A generare il maggior malcontento è Catia Polidori che, solo pochi mesi fa, in un video elogiava le caratteristiche di FLI, considerata una forza politica capace di rinnovare e concludere l’epoca berlusconiana. Dopo aver espresso il proprio voto a favore del Governo, la Polidori è stata accolta da fragorosi applausi dalle fila del PDL ma, contemporaneamente, è stata oggetto di forti insulti da parte dei colleghi di FLI. Il tutto, poi, è sfociato in una rissa tra PDL e FLI, che ha costretto il Presidente della Camera Gianfranco Fini a sospendere momentaneamente la seduta.

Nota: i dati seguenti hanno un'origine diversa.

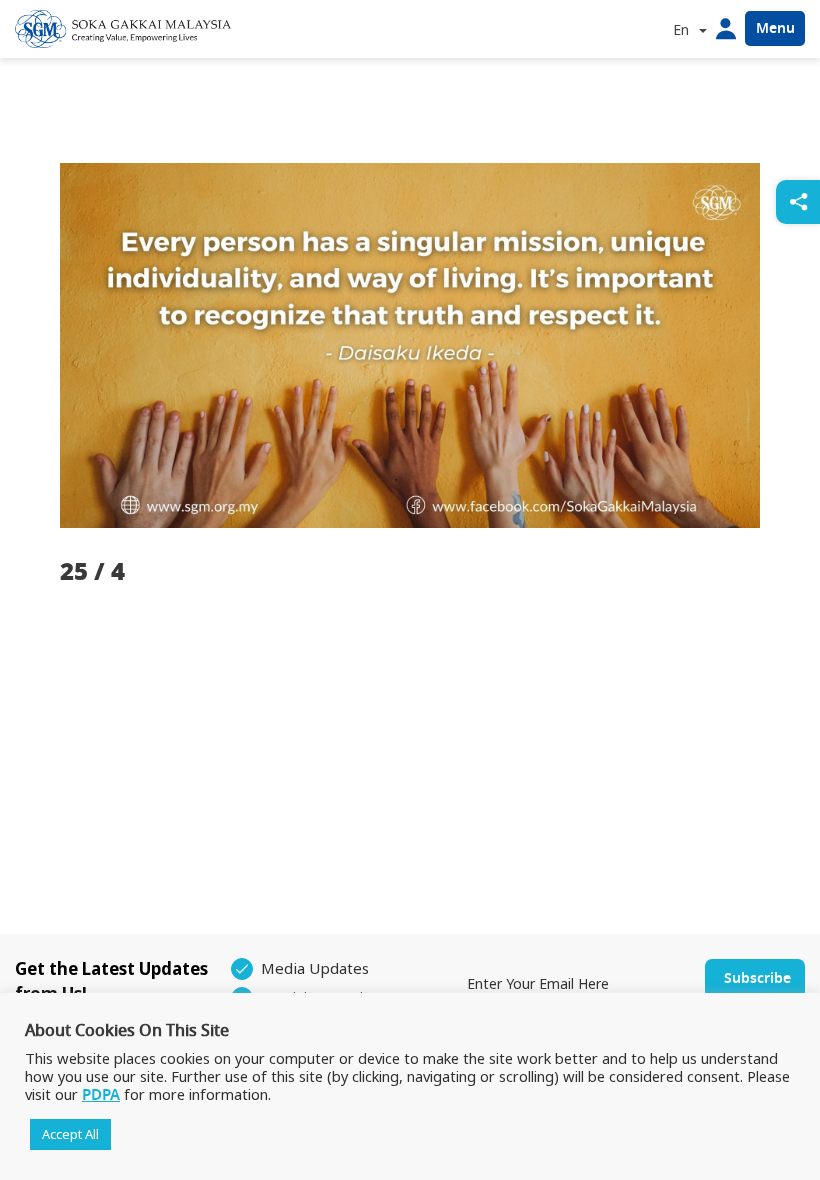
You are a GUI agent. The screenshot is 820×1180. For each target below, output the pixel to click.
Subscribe (757, 978)
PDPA (101, 1095)
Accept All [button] (70, 1134)
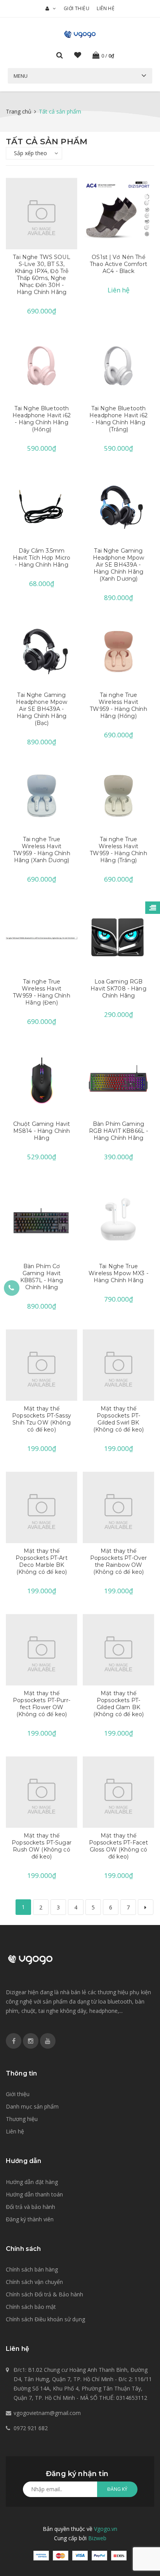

A quanto sembra, la Polidori avrebbe incontrato il Premier, accompagnata da una folta scorta a causa di possibili rischi per la sua incolumità, poco prima del voto. Secondo Luca Barbareschi, la donna avrebbe ricevuto rassicurazioni, o minacce, in merito alla propria attività imprenditoriale connessa al famoso gruppo CEPU. In altre parole, Barbareschi lascia intendere l’esistenza di una compravendita di voti da parte di Silvio Berlusconi, in modo da assicurarsi una fiducia seppur risicata.

Le polemiche, però, non si sono concentrate solo alla Camera. Anche il popolo della Rete ha voluto manifestare il proprio dissenso nei confronti del dubbio comportamento della Polidori. Su Facebook, la pagina “Vergognati Catia Polidori” ha raggiunto i 1.400 iscritti in poco meno di un’ora, confermando così come anche l’opinione pubblica nutra dei sospetti sulla trasparenza della scelta dell’ex finiana.

Diversa negli intenti, ma non negli effetti, la decisione di Maria Grazia Siliquini. Non vi sarebbero, in questo caso, sospetti legati ad attività extraparlamentari: la deputata avrebbe deciso di votare autonomamente la fiducia al governo, forse per contestare la direzione assunta da FLI.

A prescindere da vincitori e vinti, il quadro che ne emerge è tutt’altro che edificante. La seduta alla Camera è stata accompagnata da cori continui, prima con l’abbandono di Silvio Berlusconi e dei deputati PDL durante l’intervento di Antonio Di Pietro, poi con il voto della Polidori e, infine, con urla da hooligan alla conferma della fiducia. Non sono mancati, inoltre, gli insulti: tra i “tr**a” urlati nei confronti dell’imprenditrice CEPU e il dito medio sollevato da Gasparri nei confronti di Fini, ci si chiede se gli italiani meritino davvero di essere rappresentati da tale maleducazione. Un problema, questo, trasversale a tutti gli schieramenti politici.